▸ **Trecho do texto**:
Alexandre Gomes
"O divórcio entre ciência e sabedoria, rntre o domínio dos meios e a reflexão
sobre os fins, nos ameaça de morte" (Roger Garaudy, Apelo aos Vivos)
Nenhuma ditadura é tão preocupante quanto aquela que consegue estabelecer seus grilhões
sem que se sinta o peso deles. O domínio sutil é mais preocupante que a opressão
evidente porque, ao não nos darmos conta da sua existência, não somos capazes de lutar
contra ele.
Mesmo a mais forte e cruel das ditaduras, mesmo a que tenha um melhor aparato repressivo e
a mais eficiente doutrinação ideológica, pode cair. Podem se passar anos e décadas,
mas ela chegará afinal a um ponto no qual seu poder se tornará insuportável e então
ela ruirá. Ao menos a longa história de atrocidades que a humanidade viveu jamais foi
capaz de nos apresentar um exemplo contrário.
Neste aspecto o futuro parece promissor porque o desenvolvimento científico e
tecnológico já se demonstrou uma variável fundamental para o poder e já se demonstrou
que é impossível maximizar este desenvolvimento em um ambiente repressivo. A livre
circulação de idéias é um elemento fundamental para o progresso científico e portanto
toda ditadura, mais cedo ou mais tarde, torna-se obsoleta.
Tentou-se durante muito tempo quebrar esta interdependência de progresso do conhecimento
e liberdade, mas felizmente não se obteve senão resultados temporários. Por décadas
tentou-se criar uma mentalidade de "ciência pela ciência" e de "arte pela
arte", segundo a qual não havia ligação entre o cientista que cria a bomba
atômica e os milhares de mortos que ela provoca, mas jamais se conseguiu um resultado
efetivo nesta separação artificial entre causa e efeito.

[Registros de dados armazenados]

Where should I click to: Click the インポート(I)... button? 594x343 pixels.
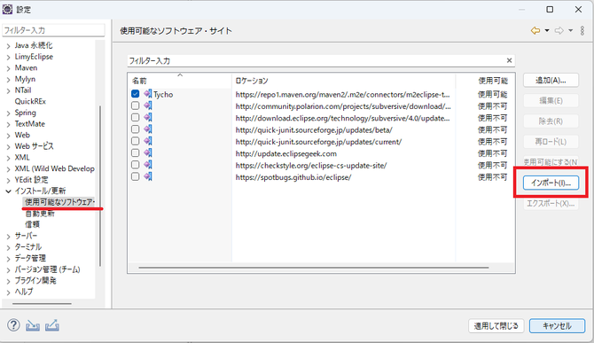551,183
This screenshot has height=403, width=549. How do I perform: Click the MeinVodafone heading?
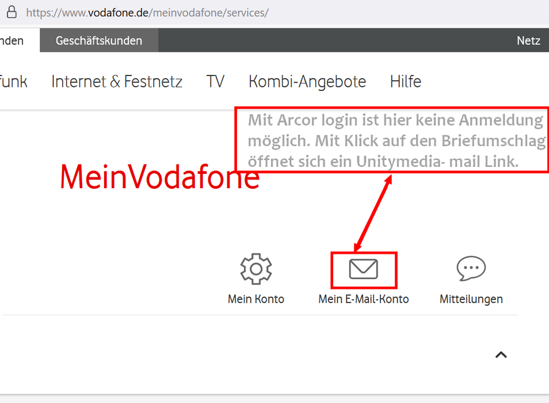(159, 177)
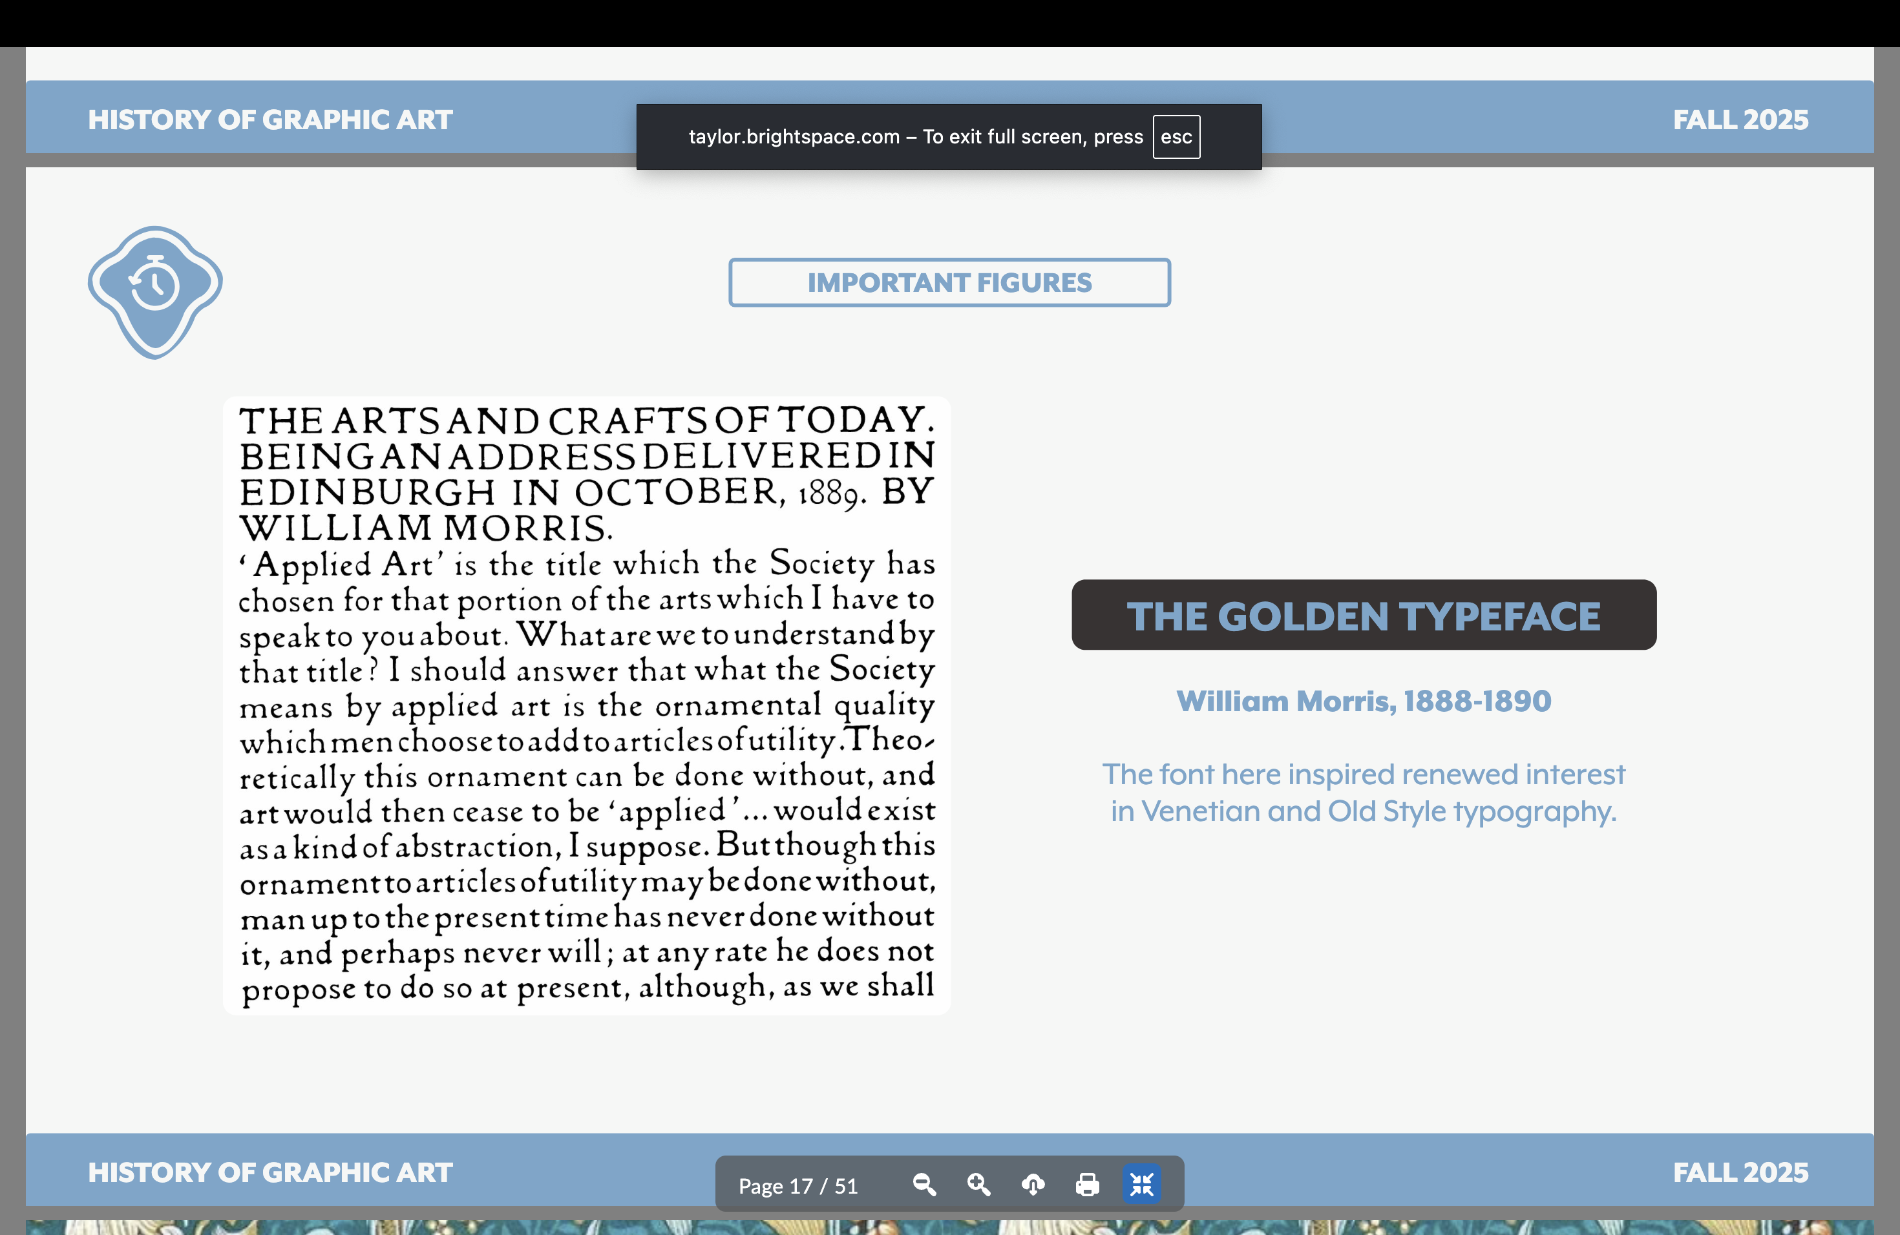Zoom in on the document

tap(979, 1184)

▸ **Enunciado**: Passe para o inglês esta frase do trecho sobre ditadura e ciência: "Nenhuma ditadura é tão preocupante quanto aquela que consegue estabelecer seus grilhões sem que se sinta o peso deles."

▸ **Resposta**: No dictatorship is as worrying as one that manages to fasten its shackles without their weight being felt.